##### 所给材料

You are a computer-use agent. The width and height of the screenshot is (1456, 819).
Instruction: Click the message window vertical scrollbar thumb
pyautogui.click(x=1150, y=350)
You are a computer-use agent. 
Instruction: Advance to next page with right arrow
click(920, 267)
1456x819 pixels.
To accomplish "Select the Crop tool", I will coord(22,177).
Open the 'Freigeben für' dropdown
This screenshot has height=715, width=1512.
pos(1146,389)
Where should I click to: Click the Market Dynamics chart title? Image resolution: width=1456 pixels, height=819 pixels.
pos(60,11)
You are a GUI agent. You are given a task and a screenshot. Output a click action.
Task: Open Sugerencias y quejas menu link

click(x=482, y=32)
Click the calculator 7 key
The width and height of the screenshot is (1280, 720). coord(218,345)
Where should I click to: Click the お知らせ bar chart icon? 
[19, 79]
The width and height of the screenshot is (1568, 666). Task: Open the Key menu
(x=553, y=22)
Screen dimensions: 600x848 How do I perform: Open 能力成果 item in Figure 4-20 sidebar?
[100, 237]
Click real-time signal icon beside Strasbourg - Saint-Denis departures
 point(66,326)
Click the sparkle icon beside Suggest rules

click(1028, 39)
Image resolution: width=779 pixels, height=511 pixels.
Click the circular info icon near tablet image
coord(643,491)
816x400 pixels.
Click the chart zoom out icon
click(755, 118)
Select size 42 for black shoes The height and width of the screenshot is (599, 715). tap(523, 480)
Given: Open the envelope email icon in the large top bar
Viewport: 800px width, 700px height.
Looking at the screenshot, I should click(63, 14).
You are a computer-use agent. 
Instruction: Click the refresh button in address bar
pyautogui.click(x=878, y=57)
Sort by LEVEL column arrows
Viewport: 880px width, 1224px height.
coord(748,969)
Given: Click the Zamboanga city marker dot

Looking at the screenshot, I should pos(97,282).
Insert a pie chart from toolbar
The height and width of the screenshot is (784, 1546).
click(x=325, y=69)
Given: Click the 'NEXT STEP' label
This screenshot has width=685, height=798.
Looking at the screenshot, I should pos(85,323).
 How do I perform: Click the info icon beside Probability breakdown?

##########

== 练习说明 ==
把上方的全部条目逐行抄写下来，一字不改。

== 本题答案 ==
You are a computer-use agent. The width and height of the screenshot is (1456, 819).
Instruction: Click the message window vertical scrollbar thumb
pyautogui.click(x=1150, y=350)
You are a computer-use agent. 
Instruction: Advance to next page with right arrow
click(920, 267)
1456x819 pixels.
To accomplish "Select the Crop tool", I will coord(22,177).
Open the 'Freigeben für' dropdown
This screenshot has height=715, width=1512.
pos(1146,389)
Where should I click to: Click the Market Dynamics chart title? Image resolution: width=1456 pixels, height=819 pixels.
pos(60,11)
You are a GUI agent. You are given a task and a screenshot. Output a click action.
Task: Open Sugerencias y quejas menu link

click(x=482, y=32)
Click the calculator 7 key
The width and height of the screenshot is (1280, 720). coord(218,345)
Where should I click to: Click the お知らせ bar chart icon? 
[19, 79]
The width and height of the screenshot is (1568, 666). Task: Open the Key menu
(x=553, y=22)
Screen dimensions: 600x848 How do I perform: Open 能力成果 item in Figure 4-20 sidebar?
[100, 237]
Click real-time signal icon beside Strasbourg - Saint-Denis departures
 point(66,326)
Click the sparkle icon beside Suggest rules

click(1028, 39)
Image resolution: width=779 pixels, height=511 pixels.
Click the circular info icon near tablet image
coord(643,491)
816x400 pixels.
Click the chart zoom out icon
click(755, 118)
Select size 42 for black shoes The height and width of the screenshot is (599, 715). tap(523, 480)
Given: Open the envelope email icon in the large top bar
Viewport: 800px width, 700px height.
Looking at the screenshot, I should click(63, 14).
You are a computer-use agent. 
Instruction: Click the refresh button in address bar
pyautogui.click(x=878, y=57)
Sort by LEVEL column arrows
Viewport: 880px width, 1224px height.
coord(748,969)
Given: Click the Zamboanga city marker dot

Looking at the screenshot, I should pos(97,282).
Insert a pie chart from toolbar
The height and width of the screenshot is (784, 1546).
click(x=325, y=69)
Given: Click the 'NEXT STEP' label
This screenshot has width=685, height=798.
Looking at the screenshot, I should pos(85,323).
 How do I perform: Click the info icon beside Probability breakdown?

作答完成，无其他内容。